Permanently accepts the specified tracked-change suggestions. The text stays in the doc; the pending-change metadata is cleared. Pass the
AI agents call accept_changes to permanently remove resources in Overleaf — typically in cleanup and lifecycle workflows. It does its job in a single call, and there is no undo.
The word 'permanently' and 'cleared' indicate this action is irreversible — once tracked-change metadata is removed, the review/suggestion history cannot be recovered. This is a destructive operation on document metadata that cannot be undone.
From the tool's definition Permanently accepts the specified tracked-change suggestions... the pending-change metadata is cleared
Attacks that exploit this kind of access
Permanently accepts the specified tracked-change suggestions. The text stays in the doc; the pending-change metadata is cleared. Pass the. It is categorised as a Destructive tool in the Overleaf MCP Server, which means it can permanently delete or destroy data. Block by default and require explicit approval.
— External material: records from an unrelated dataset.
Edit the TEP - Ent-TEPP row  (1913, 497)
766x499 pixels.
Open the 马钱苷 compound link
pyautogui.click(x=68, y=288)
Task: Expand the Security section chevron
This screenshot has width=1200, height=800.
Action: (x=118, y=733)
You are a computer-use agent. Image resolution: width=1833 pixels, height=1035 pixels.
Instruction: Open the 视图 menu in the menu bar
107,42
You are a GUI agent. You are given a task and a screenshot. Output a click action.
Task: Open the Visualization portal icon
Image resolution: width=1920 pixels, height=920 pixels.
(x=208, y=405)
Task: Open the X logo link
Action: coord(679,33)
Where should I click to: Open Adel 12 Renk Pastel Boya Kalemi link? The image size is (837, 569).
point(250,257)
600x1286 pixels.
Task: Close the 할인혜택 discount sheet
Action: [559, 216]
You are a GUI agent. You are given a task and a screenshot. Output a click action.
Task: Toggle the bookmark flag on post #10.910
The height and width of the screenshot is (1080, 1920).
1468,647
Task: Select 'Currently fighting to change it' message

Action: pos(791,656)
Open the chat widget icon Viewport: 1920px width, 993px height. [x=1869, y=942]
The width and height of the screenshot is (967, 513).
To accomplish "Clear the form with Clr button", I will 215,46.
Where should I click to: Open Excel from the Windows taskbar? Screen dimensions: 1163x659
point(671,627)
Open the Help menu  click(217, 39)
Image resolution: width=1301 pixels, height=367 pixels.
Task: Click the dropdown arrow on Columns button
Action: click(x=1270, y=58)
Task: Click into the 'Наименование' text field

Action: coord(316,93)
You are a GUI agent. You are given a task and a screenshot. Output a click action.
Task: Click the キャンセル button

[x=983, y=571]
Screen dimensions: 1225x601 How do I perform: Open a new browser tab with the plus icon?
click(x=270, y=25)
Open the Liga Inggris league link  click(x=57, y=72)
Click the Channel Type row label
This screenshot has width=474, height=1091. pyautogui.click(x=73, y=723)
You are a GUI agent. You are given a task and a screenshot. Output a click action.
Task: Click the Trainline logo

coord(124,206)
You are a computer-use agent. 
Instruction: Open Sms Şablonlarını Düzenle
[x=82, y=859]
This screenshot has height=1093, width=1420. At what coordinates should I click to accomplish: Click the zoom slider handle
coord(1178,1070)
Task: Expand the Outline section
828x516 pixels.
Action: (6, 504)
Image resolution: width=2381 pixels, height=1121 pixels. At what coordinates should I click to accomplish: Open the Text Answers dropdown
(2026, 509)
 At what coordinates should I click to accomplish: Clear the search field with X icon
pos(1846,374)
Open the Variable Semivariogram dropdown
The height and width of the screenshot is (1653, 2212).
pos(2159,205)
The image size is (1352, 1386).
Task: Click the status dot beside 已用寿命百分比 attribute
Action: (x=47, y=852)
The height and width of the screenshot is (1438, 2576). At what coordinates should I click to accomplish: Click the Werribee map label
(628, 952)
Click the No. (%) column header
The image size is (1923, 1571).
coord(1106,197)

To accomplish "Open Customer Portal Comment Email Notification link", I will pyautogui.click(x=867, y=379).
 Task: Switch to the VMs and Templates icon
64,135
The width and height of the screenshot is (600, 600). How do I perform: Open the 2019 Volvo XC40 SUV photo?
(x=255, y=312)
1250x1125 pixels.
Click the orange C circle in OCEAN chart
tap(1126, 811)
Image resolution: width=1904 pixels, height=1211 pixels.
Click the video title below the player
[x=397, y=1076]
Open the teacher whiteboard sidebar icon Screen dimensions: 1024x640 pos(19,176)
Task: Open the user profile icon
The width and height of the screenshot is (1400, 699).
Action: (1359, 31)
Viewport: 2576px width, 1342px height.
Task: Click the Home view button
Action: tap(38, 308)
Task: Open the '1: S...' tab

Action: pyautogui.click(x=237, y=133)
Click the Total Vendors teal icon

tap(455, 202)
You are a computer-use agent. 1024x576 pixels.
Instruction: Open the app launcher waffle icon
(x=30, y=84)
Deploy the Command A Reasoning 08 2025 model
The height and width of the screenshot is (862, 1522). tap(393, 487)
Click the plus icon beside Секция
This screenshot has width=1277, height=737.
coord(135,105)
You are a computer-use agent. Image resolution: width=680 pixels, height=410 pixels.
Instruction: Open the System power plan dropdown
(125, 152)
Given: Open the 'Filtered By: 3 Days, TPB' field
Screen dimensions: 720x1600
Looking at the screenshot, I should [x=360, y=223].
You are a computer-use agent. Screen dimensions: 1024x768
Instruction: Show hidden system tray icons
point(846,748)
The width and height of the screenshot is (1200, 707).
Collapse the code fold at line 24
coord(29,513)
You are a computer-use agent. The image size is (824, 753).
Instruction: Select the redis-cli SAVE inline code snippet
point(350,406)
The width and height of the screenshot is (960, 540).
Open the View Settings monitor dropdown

Register the Overleaf MCP server in PolicyLayer and add a rule for accept_changes: allow, deny, rate-limit, or require approval. Point your MCP client at the PolicyLayer proxy URL and the rule is enforced on every call, before it reaches Overleaf. Nothing to install.
accept_changes is a Destructive tool with critical risk. Critical-risk tools should be blocked by default and only enabled with explicit human approval.
Yes. Add a rate_limit block to the accept_changes rule in your PolicyLayer policy. For example, setting max: 10 and window: 60 limits the tool to 10 calls per minute. Rate limits are tracked per agent session and reset automatically.
Set action: deny in the PolicyLayer policy for accept_changes. The AI agent will receive a policy violation error and cannot call the tool. You can also include a reason field to explain why the tool is blocked.
accept_changes is provided by the Overleaf MCP server (netique/overleaf-mcp). PolicyLayer sits as a proxy in front of this server to enforce policies before tool calls reach the server.
Every MCP server has a record like this.
Type a name, get the same breakdown: verified identity, auth posture, risk grade, capabilities, recommended policy.